Two alcohol solutions, A and B, are mixed in the proportion 1:3 by volume. The volume of the mixture is then doubled by adding solution A such that the resulting mixture has 72% alcohol. If solution A has 60% alcohol, then the percentage of alcohol in solution B is

• A. 94%
• B. 92%
• C. 90%
• D. 89%

Answer 1

The Correct Option is B

The correct answer is (B): \(92\%\)

(Let the quantity of solutions \(A\) and \(B\) mixed initially be \(p\) and \(3p\) respectively. 
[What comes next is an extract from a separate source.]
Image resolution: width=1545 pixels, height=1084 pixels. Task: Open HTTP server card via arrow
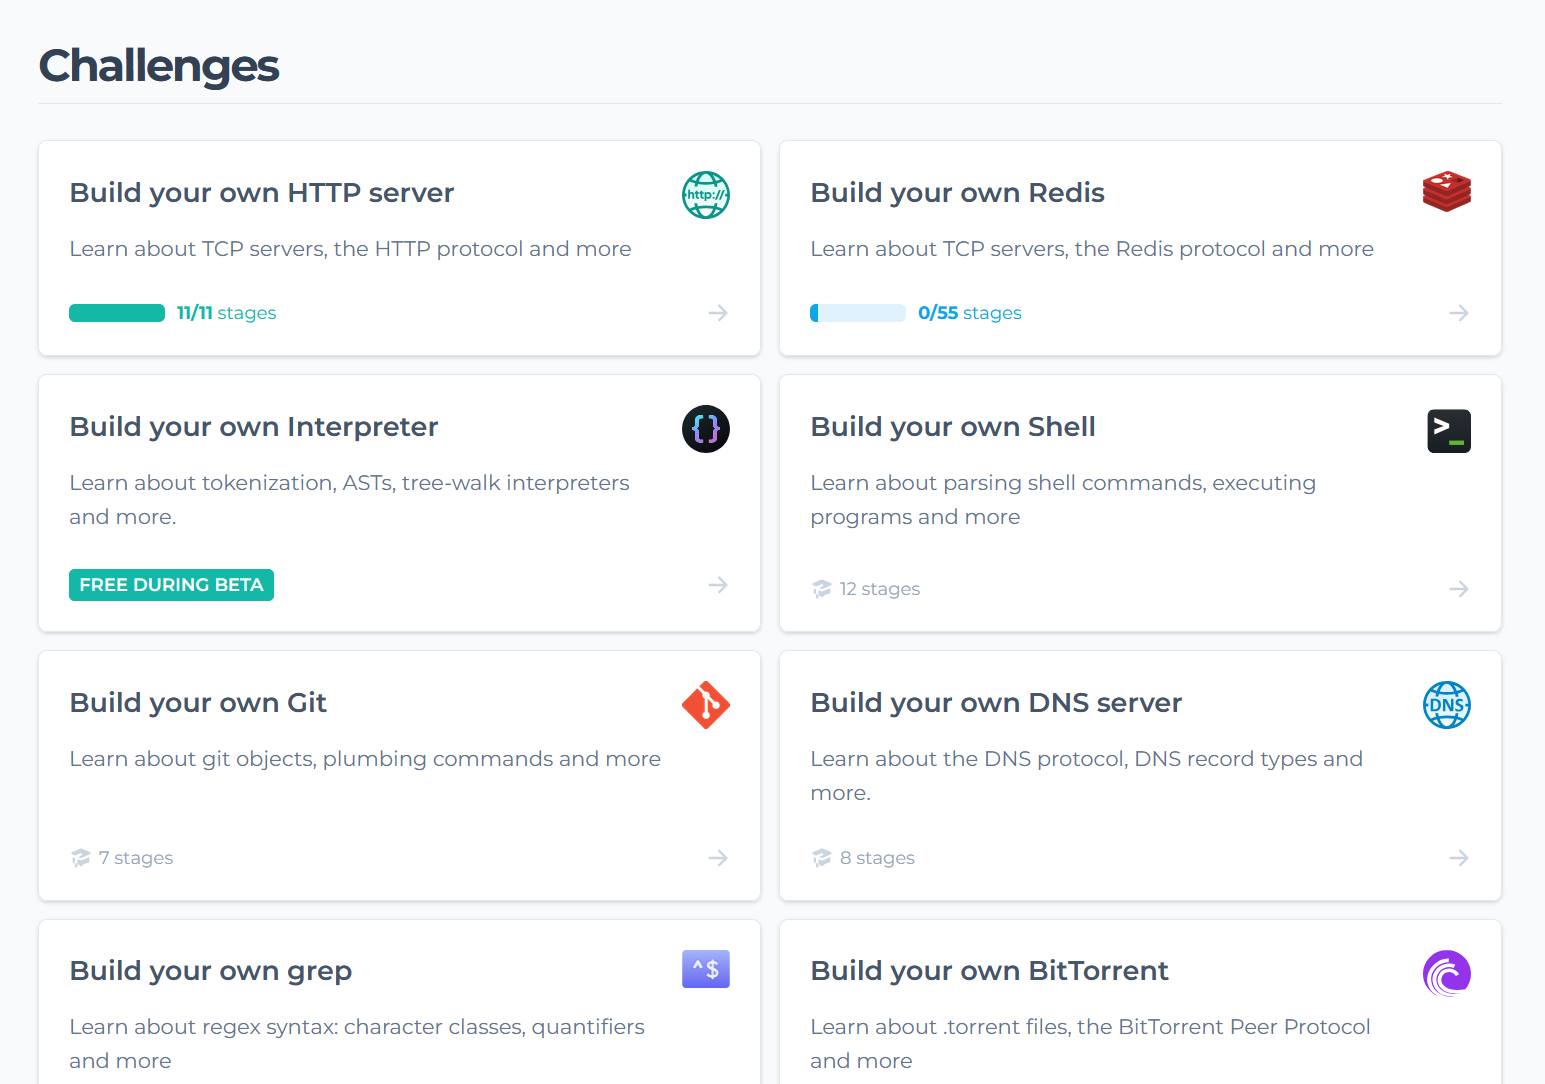point(718,313)
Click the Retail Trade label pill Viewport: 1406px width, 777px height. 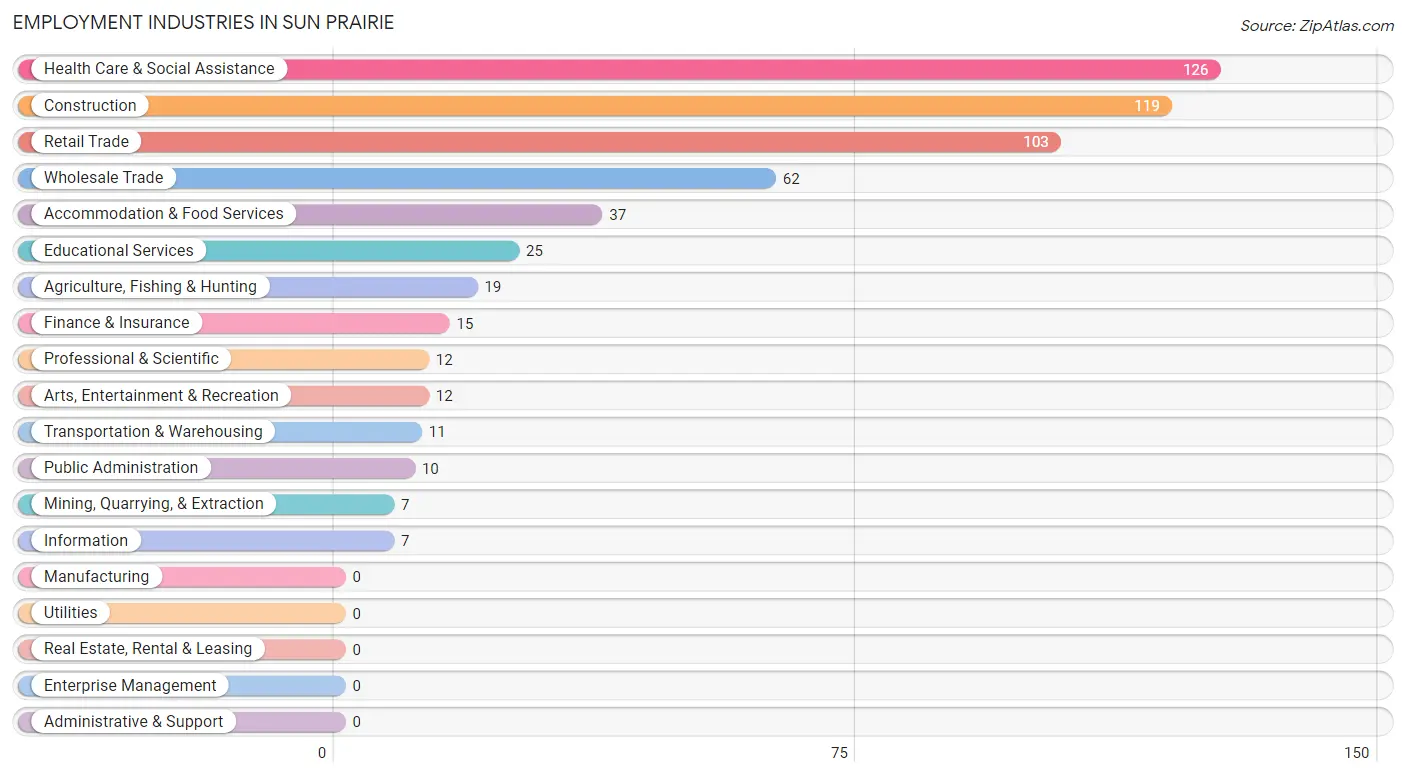click(86, 142)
After an additional \(4p\) of solution \(A\) is added \(60\%\) of \((1p+4p)+x\% \) of \(3p = 72\%\) of \((1p+4p+3p)⇒x=92\)

Answer 2

Let the quantity of alcohol in A and B initially in the mixture be x and 3x respectively. 
Let the concentration of alcohol in solution B be X%. 
Total quantity = \(x + 3x = 4x \)
Amount of solution A added to the mixture = \(4x \)
Total quantity now =\( 4x + 4x = 8x\) (total mixture doubled by adding solution A) 
Quantity of A and B in the new mixture =\( (x + 4x)\) and \(3x\) respectively 
Amount of alcohol in the mixture =\(\frac{(5x \times 60\% + 3x \times x)}{8x} = 72\%\)
 ⇒ \(300 + 3x = 576 \)
⇒ \(x= 276/3 = 92\) .. 
The concentration of alcohol in solution B is 92%.